Thursday was my first day to check out the action. The day consisted of two practice rounds and a National Shootout round.
The weather was an unseasonably warm 3°C. That, plus the skaters getting a feel for the course, meant a more conservative approach was being taken. The combination of rain and snow made the ice incredibly slushy to the point where it seemed pointless for them to be on course.
The National Shootout is where all 100 of the US skaters head out for two timed runs, with only the top 32 making advancing to Friday’s elimination round. Watching how well the skaters navigate the 430-meter canal of ice is quite impressive considering they have to address 40 meters of elevation change, six extremely difficult turns, and seven jumps while reaching speeds of up to 65 km/h.
On Friday things had changed drastically. I was disappointed I missed the International Shootout but, the snow from Thursday continued all night leaving us with a wonderful 25-30 cm. The temperature had also dropped to -15°C turning the highways into skating rinks; my 25 minute drive turned into an hour and a half.
The ice was chipping and forming ruts everywhere you looked. Course workers would come out every few runs and spray water onto the course to fill them in.
The skaters would often get caught in these ruts and go flying into the boards feet first…
…you get the idea, every wipeout looking more painful than the last. The wipeouts happen to be one of my favorite parts of the whole event.
Elimination continues with group runs of four skaters and the hairpin is a fun place to take in the action. Skaters are required to go around the punching bag to have their time count.
Skaters go all out to make sure they are one of the top two in the group or they face elimination. It becomes extremely entertaining; things get faster and a lot more physical.
One miss-step leaves skaters struggling to stay in the fight. The tiniest of mistakes often means the end of the competitor’s weekend.

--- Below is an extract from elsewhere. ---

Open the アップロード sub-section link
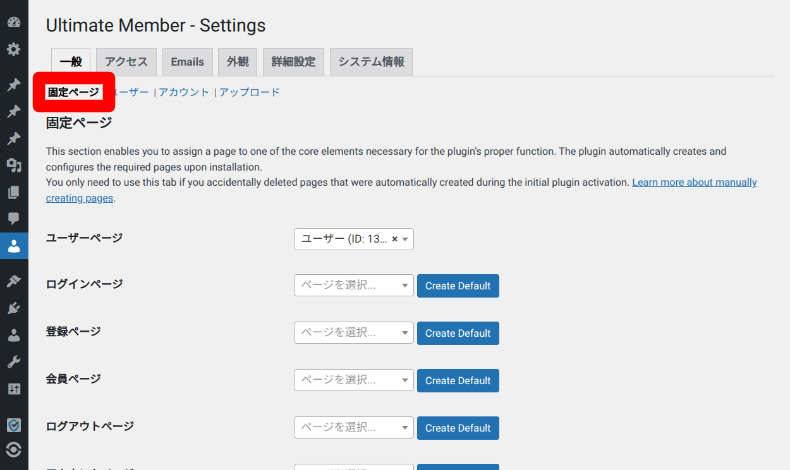tap(249, 92)
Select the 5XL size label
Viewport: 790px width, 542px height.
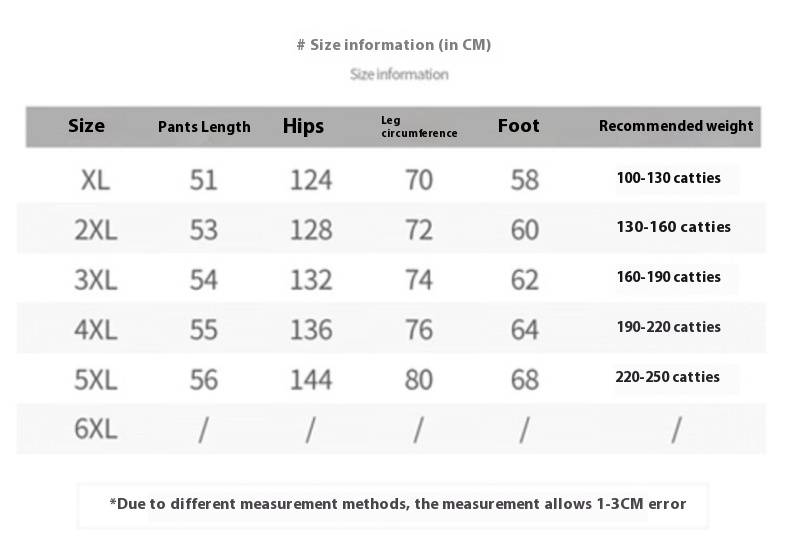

Staying on your feet for the uphill climb is crucial for staying in the race, as in the previous photo it is where most skaters either won or lost the race.
The team competition is where the competition gets extremely exciting. It is a head-to-head knockout competition and helps the skaters earn additional points toward their overall ranking.
I enjoyed being able to move around the course fairly freely since the weather was keeping the crowds away. With Red Bull expecting 100,000 Saturday night I felt it best to take advantage of this when I could.
Wearing Zubaz in this weather deserves a proper amount of respect. I never remembered them to be very warm.
A spot I really enjoyed to watch from was the jump leading up to the finish line. Kyle Croxall was last year’s winner in St.Paul and was booed heavily as he went over the jump. I could only assume it was due to Team Canada beating Team USA in Sochi earlier in the day. I couldn’t help but laugh.
Knowing they were far in the lead, some would try a variety of moves heading over the final jump. I enjoyed this but was secretly hoping one or two would biff their landing.
Nothing like watching someone on ice skates fly by you at over 60 km/h.
Striking a pose without slamming into the wall is impressive; I was kind of hoping someone would slam into the wall but sadly that never happened.
The winners are determined by whose skate crossed the finish line first. When the finish is close it comes down to instant replay to determine the outcome. Skaters watched the replays on the projector screens while catching their breath.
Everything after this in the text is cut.